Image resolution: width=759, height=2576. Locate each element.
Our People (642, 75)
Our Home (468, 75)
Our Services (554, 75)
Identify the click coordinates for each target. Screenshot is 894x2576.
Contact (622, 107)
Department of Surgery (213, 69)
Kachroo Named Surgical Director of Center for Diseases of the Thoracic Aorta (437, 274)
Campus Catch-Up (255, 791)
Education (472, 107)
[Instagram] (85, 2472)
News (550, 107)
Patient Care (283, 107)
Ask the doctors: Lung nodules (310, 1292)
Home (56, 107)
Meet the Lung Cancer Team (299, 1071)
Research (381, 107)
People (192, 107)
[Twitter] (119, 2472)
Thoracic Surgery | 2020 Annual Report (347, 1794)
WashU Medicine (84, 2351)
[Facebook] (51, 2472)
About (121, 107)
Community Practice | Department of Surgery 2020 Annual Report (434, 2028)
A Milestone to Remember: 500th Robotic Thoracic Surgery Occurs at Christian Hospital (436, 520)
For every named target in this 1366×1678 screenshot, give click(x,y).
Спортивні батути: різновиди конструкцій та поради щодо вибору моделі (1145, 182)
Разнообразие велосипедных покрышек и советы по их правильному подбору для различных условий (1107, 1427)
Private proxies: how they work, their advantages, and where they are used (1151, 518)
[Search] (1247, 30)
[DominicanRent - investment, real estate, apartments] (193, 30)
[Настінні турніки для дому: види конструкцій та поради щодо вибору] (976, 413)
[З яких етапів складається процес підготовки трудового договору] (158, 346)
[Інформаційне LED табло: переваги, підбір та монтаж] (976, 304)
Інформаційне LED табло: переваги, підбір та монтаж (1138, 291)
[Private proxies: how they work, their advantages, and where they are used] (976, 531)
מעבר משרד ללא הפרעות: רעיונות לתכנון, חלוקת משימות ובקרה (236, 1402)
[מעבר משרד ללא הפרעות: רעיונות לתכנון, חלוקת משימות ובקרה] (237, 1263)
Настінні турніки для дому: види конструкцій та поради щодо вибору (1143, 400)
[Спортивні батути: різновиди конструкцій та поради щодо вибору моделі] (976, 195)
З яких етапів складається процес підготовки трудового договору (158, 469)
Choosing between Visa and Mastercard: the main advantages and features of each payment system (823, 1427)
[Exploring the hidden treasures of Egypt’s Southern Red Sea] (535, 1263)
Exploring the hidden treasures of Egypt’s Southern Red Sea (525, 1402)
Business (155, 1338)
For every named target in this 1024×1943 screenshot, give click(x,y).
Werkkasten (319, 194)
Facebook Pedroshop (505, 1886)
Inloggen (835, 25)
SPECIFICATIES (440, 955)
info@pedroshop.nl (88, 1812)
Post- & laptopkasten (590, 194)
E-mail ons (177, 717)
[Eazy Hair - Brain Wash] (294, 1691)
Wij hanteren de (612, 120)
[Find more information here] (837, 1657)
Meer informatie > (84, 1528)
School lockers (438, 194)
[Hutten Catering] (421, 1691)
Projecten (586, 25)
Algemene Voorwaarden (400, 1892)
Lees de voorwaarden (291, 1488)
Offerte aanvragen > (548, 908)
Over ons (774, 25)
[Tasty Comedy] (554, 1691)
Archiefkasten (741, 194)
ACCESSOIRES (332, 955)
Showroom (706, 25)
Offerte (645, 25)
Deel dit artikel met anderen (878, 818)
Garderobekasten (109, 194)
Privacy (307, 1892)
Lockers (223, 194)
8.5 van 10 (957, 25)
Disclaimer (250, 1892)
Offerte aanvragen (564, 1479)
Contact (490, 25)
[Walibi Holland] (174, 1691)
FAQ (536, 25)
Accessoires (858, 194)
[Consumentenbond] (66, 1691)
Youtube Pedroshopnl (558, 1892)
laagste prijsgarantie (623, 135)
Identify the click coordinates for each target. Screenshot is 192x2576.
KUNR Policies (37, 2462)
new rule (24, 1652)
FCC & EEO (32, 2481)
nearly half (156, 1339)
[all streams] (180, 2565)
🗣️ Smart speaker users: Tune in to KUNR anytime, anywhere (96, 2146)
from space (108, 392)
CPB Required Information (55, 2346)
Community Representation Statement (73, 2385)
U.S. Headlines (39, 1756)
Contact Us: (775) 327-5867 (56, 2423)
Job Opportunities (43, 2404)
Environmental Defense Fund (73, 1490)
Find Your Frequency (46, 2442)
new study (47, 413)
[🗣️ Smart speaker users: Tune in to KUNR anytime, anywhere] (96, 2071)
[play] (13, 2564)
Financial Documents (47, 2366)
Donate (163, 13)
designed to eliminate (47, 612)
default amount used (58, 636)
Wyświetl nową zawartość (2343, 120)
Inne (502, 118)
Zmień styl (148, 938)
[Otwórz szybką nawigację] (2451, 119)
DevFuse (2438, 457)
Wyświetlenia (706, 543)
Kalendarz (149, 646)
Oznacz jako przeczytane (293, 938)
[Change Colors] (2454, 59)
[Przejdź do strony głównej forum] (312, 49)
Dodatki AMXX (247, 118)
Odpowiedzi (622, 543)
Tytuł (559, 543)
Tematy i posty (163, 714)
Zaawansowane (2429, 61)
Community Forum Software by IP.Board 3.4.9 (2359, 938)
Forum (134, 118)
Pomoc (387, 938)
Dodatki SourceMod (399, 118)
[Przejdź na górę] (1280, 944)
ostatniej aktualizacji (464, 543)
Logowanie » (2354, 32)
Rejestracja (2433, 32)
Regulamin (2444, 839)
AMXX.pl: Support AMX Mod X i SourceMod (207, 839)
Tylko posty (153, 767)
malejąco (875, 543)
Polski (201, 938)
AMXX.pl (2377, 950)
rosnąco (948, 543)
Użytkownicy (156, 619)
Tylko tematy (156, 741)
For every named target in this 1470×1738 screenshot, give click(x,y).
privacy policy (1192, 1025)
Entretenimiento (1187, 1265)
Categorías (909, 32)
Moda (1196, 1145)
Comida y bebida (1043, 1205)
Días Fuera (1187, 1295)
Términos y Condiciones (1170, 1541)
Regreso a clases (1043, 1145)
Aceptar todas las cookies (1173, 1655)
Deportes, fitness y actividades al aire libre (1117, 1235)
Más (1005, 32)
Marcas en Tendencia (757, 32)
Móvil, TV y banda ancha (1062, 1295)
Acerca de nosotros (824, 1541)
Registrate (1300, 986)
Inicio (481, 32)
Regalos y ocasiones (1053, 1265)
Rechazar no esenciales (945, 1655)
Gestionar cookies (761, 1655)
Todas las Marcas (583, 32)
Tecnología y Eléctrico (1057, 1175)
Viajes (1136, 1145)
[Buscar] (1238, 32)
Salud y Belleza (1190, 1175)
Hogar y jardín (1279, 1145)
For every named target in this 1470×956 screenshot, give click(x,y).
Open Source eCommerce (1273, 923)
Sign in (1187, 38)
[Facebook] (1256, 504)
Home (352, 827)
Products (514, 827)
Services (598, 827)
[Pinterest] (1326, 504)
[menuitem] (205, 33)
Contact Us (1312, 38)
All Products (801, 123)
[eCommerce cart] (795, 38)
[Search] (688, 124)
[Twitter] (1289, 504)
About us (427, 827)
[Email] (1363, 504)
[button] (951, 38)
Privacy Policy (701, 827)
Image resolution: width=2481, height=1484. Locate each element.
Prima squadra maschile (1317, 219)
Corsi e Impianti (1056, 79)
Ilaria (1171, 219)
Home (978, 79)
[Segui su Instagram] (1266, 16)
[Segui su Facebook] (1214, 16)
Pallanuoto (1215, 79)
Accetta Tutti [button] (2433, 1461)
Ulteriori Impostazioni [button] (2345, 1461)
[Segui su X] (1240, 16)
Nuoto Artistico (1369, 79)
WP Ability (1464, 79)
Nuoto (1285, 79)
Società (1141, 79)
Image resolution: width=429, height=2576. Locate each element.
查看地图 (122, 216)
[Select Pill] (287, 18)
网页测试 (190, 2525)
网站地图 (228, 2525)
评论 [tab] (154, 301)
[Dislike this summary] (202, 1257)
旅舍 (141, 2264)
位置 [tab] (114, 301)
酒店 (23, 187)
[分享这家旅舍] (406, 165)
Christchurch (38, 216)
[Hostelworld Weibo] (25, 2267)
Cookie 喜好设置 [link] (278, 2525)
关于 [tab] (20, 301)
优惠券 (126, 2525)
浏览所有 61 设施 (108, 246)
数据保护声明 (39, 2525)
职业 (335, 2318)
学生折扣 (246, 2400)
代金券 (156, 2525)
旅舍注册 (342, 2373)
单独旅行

================================

[Exercise brief] Retype, exactly and with nothing added, the lines of the material above from the first through the one that contains "About (121, 107)".

[Exercise response]
Image resolution: width=759, height=2576. Locate each element.
Our People (642, 75)
Our Home (468, 75)
Our Services (554, 75)
Identify the click coordinates for each target. Screenshot is 894x2576.
Contact (622, 107)
Department of Surgery (213, 69)
Kachroo Named Surgical Director of Center for Diseases of the Thoracic Aorta (437, 274)
Campus Catch-Up (255, 791)
Education (472, 107)
[Instagram] (85, 2472)
News (550, 107)
Patient Care (283, 107)
Ask the doctors: Lung nodules (310, 1292)
Home (56, 107)
Meet the Lung Cancer Team (299, 1071)
Research (381, 107)
People (192, 107)
[Twitter] (119, 2472)
Thoracic Surgery | 2020 Annual Report (347, 1794)
WashU Medicine (84, 2351)
[Facebook] (51, 2472)
About (121, 107)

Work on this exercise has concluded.